Phytochrome

Phytochrome is a photoreceptor, a pigment that plants use to detect light. It is sensitive to light in the red and far-red region of the visible spectrum. It has been found in all higher plants, most other plants and many bacteria. Many flowering plants use it to regulate the time of flowering based on the length of day and night (photoperiodism) and to set circadian rhythms. It also regulates other responses including the germination of seeds, elongation of seedlings, the size, shape and number of leaves, the synthesis of chlorophyll, and the straightening of the epicotyl or hypocotyl hook of dicot seedlings.

Other plant photoreceptors include cryptochromes and phototropins, which are sensitive to light in the blue and ultra-violet regions of the spectrum.

Contents

Isoforms

There are two isoforms of phytochrome - Pr and Pfr. The Pr isoform absorbs red light (at 660nm) while the Pfr isoform absorbs far-red light (at 730nm). Absorption of light causes phytochrome to inter-convert. Hence, red light makes Pfr, far-red light makes Pr.

Phytochrome is made by the plant in the Pr form. Since daylight contains a lot of red light, during the day phytochrome is mostly converted to the Pfr form. At night, phytochrome will slowly convert back to the Pr form. Treatment with far-red light will also convert Pfr back to Pr. Since plants use red light for photosynthesis, and reflect and transmit far-red light, the shade of other plants also can make Pfr into Pr, triggering a response called shade avoidance.

In most plants, a suitable concentration of Pfr stimulates or inhibits physiological processes, such as those mentioned in the above examples. Thus Pfr is considered the active form of the pigment.

Biochemistry

Chemically, phytochrome consists of a chromophore consisting of a single molecule with an open chain of four pyrrole rings, bonded to a protein. It is the chromophore that absorbs light, and as a result changes conformation, thereby also affecting the conformation of the attached protein, changing it from one isoform to the other.

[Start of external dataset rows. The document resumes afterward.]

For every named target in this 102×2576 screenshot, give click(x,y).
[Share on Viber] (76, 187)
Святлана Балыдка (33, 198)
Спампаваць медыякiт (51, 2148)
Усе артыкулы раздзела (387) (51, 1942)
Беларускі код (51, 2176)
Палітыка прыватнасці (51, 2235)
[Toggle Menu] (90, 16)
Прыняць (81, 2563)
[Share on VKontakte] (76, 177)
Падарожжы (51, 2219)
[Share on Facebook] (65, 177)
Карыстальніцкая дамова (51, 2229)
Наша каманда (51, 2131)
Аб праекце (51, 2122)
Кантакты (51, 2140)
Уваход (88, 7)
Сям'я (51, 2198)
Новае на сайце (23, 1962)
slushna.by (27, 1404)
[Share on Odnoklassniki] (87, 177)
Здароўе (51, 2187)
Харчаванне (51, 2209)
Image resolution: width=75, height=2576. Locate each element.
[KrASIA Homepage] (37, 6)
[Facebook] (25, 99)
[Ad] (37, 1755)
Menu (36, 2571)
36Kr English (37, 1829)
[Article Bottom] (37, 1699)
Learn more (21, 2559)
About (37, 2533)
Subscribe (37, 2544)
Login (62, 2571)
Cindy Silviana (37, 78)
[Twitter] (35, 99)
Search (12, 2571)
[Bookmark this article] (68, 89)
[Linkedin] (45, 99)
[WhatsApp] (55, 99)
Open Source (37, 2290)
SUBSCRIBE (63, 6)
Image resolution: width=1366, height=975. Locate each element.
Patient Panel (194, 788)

The phytochrome chromophore is usually called phytochromobilin, and is closely related to phycocyanobilin (the chromophore of the phycobilin pigment used by cyanobacteria and red algae to capture light for photosynthesis) and to the bile pigment bilirubin (whose structure is also affected by light exposure, a fact exploited in the phototherapy of jaundiced newborns).

The Pfr isoform passes on a signal to other biological systems in the cell, such as the mechanisms responsible for gene expression. Although this mechanism is almost certainly a biochemical process, it is still the subject of much debate. It has been proposed that phytochrome, in the Pfr form, may act as a kinase, and that it interacts directly with transcription factors.

Discovery

The phytochrome pigment was discovered by Sterling Hendricks and Harry Borthwick at the USDA-ARS in Beltsville, MD, during a period from the late 1940s to the early 1960s. Using a spectrograph built from borrowed and war-surplus parts, they discovered that red light was very effective for promoting germination or triggering flowering responses. The red light responses were reversible by far-red light, indicating the presence of a photoreversible pigment.

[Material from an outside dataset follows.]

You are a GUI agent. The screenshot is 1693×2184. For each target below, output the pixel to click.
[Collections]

The phytochrome pigment was identified using a spectrophotometer in 1959 by biophysicist Warren Butler and biochemist Harold Siegelman. Butler was also responsible for the name, phytochrome, originally suggested as a joke.

In 1983 the laboratories of Peter Quail and Clark Lagarias reported the chemical purification of the phytochrome molecule, and in 1987 the first phytochrome genetic sequence was published by Howard Hershey and Peter Quail. By 1989, it had been shown as a result of genetic sequencing and monoclonal antibody experiments that more than one type of phytochrome existed; for example the pea plant was shown to have at least two phytochromes. It is now known by genome sequencing that Arabidopsis has exactly five. However, although these phytochromes have different protein components, they all share the same chromophore.

Before the existence of phytochrome was proven, skeptics called it “A pigment of the imagination.”

Genetic engineering

Scientists have speculated that if the structure of phytochrome can be changed through genetic engineering to absorb far-red light, shade avoidance can be circumvented. As a result, plants would expend less energy on growing as tall as possible and have more resources for growing seeds and expanding their root systems. This would have many practical benefits: for example, grass blades that would grow more slowly than regular grass would not require mowing as frequently.